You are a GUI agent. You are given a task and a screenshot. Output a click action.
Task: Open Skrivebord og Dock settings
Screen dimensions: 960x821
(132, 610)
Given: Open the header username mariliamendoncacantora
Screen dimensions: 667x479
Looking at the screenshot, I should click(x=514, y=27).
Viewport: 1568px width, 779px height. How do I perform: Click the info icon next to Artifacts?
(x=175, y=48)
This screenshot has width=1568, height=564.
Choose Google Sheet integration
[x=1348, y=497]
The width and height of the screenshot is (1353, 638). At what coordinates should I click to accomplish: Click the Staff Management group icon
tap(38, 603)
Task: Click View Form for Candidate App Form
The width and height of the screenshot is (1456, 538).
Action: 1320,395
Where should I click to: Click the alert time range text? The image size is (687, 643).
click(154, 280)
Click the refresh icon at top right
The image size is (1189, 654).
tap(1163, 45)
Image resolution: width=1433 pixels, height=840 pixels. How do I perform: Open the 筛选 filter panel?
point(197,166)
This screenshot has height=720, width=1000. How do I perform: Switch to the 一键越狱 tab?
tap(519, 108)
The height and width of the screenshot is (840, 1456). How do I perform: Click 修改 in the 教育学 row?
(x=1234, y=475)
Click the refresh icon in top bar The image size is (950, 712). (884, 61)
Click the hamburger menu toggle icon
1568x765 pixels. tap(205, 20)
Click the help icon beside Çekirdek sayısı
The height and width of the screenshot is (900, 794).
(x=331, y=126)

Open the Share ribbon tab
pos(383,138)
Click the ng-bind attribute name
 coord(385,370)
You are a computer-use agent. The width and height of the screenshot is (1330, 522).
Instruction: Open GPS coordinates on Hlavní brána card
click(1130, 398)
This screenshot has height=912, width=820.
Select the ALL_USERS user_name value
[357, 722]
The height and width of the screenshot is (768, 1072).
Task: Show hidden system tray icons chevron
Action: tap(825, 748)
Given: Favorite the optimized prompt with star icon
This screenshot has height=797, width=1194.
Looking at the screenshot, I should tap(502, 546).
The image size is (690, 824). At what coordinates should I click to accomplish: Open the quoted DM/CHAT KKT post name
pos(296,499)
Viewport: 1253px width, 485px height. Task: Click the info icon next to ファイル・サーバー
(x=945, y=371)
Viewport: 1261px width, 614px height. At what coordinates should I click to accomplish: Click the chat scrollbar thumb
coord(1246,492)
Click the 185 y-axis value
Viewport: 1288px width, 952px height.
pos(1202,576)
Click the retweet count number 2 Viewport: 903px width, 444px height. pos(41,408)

======

**Given problem:** Rewrite the material so that each "info icon" becomes "information icon", with every other part left as it is.

**Full solution:**
You are a GUI agent. You are given a task and a screenshot. Output a click action.
Task: Open Skrivebord og Dock settings
Screen dimensions: 960x821
(132, 610)
Given: Open the header username mariliamendoncacantora
Screen dimensions: 667x479
Looking at the screenshot, I should click(x=514, y=27).
Viewport: 1568px width, 779px height. How do I perform: Click the information icon next to Artifacts?
(x=175, y=48)
This screenshot has width=1568, height=564.
Choose Google Sheet integration
[x=1348, y=497]
The width and height of the screenshot is (1353, 638). At what coordinates should I click to accomplish: Click the Staff Management group icon
tap(38, 603)
Task: Click View Form for Candidate App Form
The width and height of the screenshot is (1456, 538).
Action: 1320,395
Where should I click to: Click the alert time range text? The image size is (687, 643).
click(154, 280)
Click the refresh icon at top right
The image size is (1189, 654).
tap(1163, 45)
Image resolution: width=1433 pixels, height=840 pixels. How do I perform: Open the 筛选 filter panel?
point(197,166)
This screenshot has height=720, width=1000. How do I perform: Switch to the 一键越狱 tab?
tap(519, 108)
The height and width of the screenshot is (840, 1456). How do I perform: Click 修改 in the 教育学 row?
(x=1234, y=475)
Click the refresh icon in top bar The image size is (950, 712). (884, 61)
Click the hamburger menu toggle icon
1568x765 pixels. tap(205, 20)
Click the help icon beside Çekirdek sayısı
The height and width of the screenshot is (900, 794).
(x=331, y=126)

Open the Share ribbon tab
pos(383,138)
Click the ng-bind attribute name
 coord(385,370)
You are a computer-use agent. The width and height of the screenshot is (1330, 522).
Instruction: Open GPS coordinates on Hlavní brána card
click(1130, 398)
This screenshot has height=912, width=820.
Select the ALL_USERS user_name value
[357, 722]
The height and width of the screenshot is (768, 1072).
Task: Show hidden system tray icons chevron
Action: tap(825, 748)
Given: Favorite the optimized prompt with star icon
This screenshot has height=797, width=1194.
Looking at the screenshot, I should tap(502, 546).
The image size is (690, 824). At what coordinates should I click to accomplish: Open the quoted DM/CHAT KKT post name
pos(296,499)
Viewport: 1253px width, 485px height. Task: Click the information icon next to ファイル・サーバー
(x=945, y=371)
Viewport: 1261px width, 614px height. At what coordinates should I click to accomplish: Click the chat scrollbar thumb
coord(1246,492)
Click the 185 y-axis value
Viewport: 1288px width, 952px height.
pos(1202,576)
Click the retweet count number 2 Viewport: 903px width, 444px height. pos(41,408)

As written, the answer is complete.